On the evening in question it would appear that the Master of the Arctic Ocean failed to comply with the reporting procedure to notify BETVTS that she was actually departing from the lock. However, since BETVTS failed to advise the Master of the presence of the Maritime Lady proceeding down river at the time of his pre departure report the Master assumed that there was no traffic likely to affect his departure. Although not included in the official procedures for departure the enquiry revealed the existence of a letter issued following a similar collision recommending that VTS provided vessels intending to depart from the lock with relevant traffic movements. Although the VTS refused to cooperate with the MAIB enquiry an internal enquiry, which has not been made public, apparently cleared the VTS operators of any blame and confirmed that correct VTS procedures had been followed.


Arctic Ocean

The Master of the Arctic Ocean’s made a significant misjudgement in underestimating the distance from the Maritime Lady and since he had no assistance on the bridge the report concluded that the workload was unreasonable and significantly contributed to him misjudging the range of Maritime Lady and since the Mate could have been available considered that he had not properly managed watchkeeper resources.

Maritime Lady

By the stage Maritime Lady was approaching Brunsbüttel, her master’s tiredness might have been sufficient to have resulted in poor judgment and decision making.

Waterway regulations gave Maritime Lady right of way, as she was the vessel in the fairway.

Maritime Lady’s master, with only one other navigating officer on board, did not have the resources to operate with a second navigator on the bridge.

Sunny Blossom

Sunny Blossom’s master did not consider the propeller’s state to be significant and, could not have given the pilot any information on the effect on the vessel’s performance due to the cropped blades.

Sunny Blossom’s sluggish response to her rudder was due to several factors, including: insufficient rudder area and reduced flow over the rudder caused by cropped propeller blades.


There were fundamental VHF procedural errors made by the masters of Arctic Ocean and Maritime Lady that had the potential to cause confusion.


Arctic Ocean’s master wasn’t provided with a traffic report when he reported in and therefore assumed that the river was clear. VTS should have informed him of traffic at the time of the initial report.

At the time Brunsbüttel Locks were reopened to traffic, there was no certainty that the wreck of Maritime Lady was not going to move again.

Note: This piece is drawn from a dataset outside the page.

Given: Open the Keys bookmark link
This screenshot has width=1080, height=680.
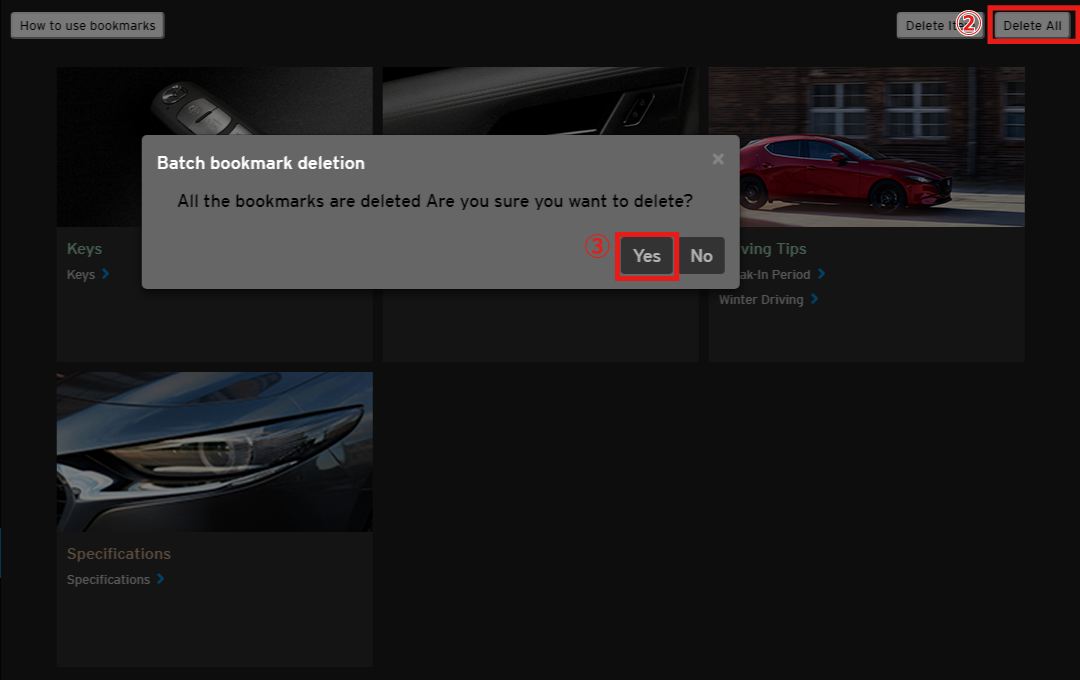Looking at the screenshot, I should (x=81, y=275).
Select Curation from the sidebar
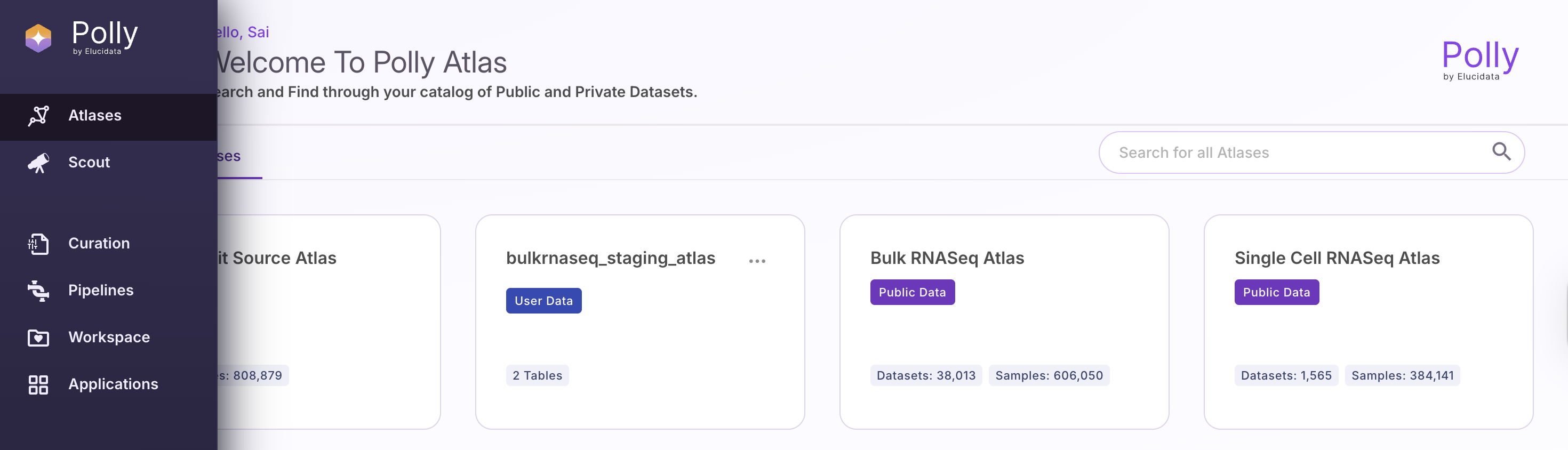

The level of risk to traffic from the wreck of Maritime Lady was not recognised or assessed against predetermined criteria procedures before Brunsbüttel Locks were reopened to traffic. The hazard posed by contact with the wreck was significantly greater than of hitting buoy 58a. It appears, however, that this increased level of risk was not fully recognised or assessed before the locks were re-opened to traffic.